◆ **GOAL OF THE EXERCISE**: All lines from the one that contains "Image resolution: width=922" to the end of the data must be retyped exactly. Pictures are not retyped.

(Data excerpts)
-- -- --

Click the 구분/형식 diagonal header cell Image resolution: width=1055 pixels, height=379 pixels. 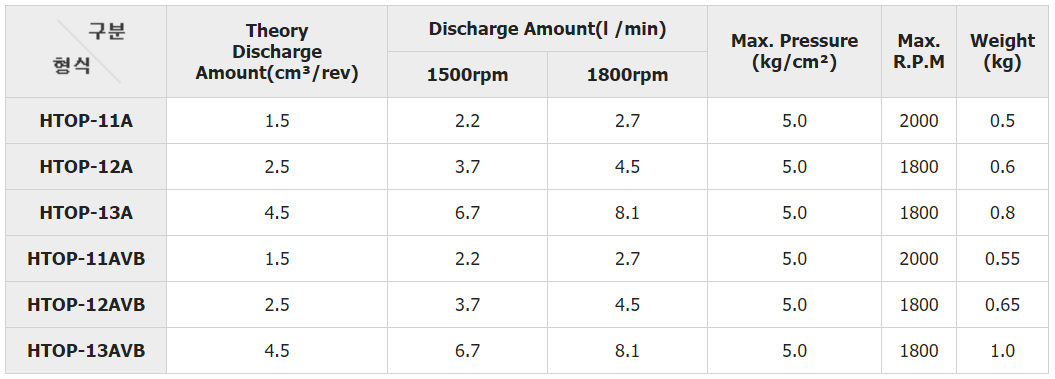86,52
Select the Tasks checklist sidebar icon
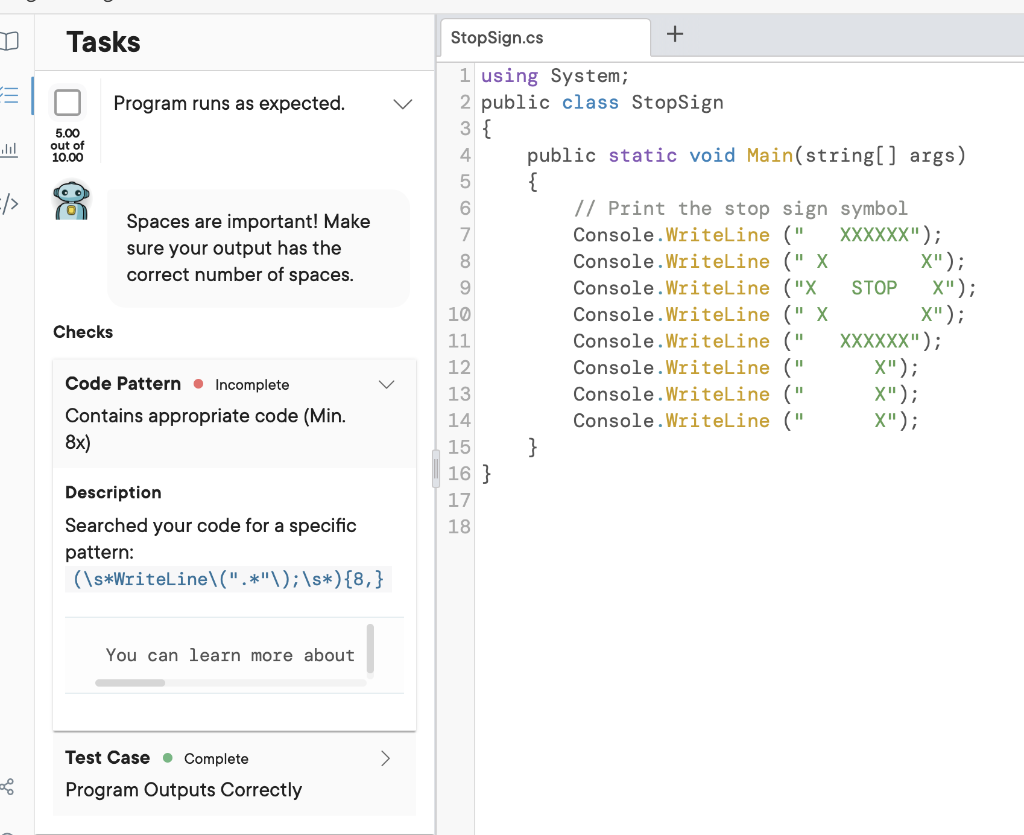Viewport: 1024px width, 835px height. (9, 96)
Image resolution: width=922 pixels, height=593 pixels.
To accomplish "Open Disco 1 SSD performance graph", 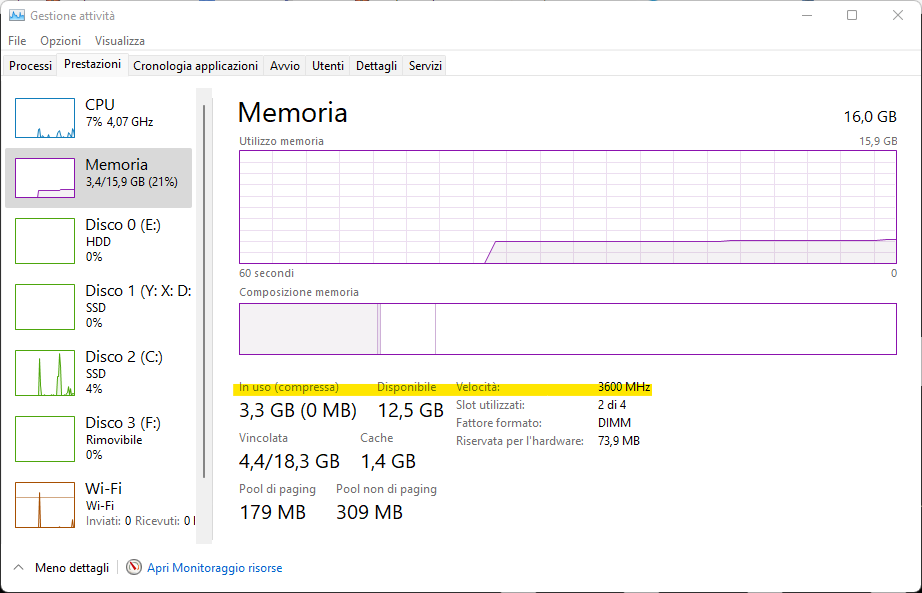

-- -- --

◆ **WRITTEN ANSWER**:
Image resolution: width=922 pixels, height=593 pixels.
To accomplish "Open Disco 1 SSD performance graph", 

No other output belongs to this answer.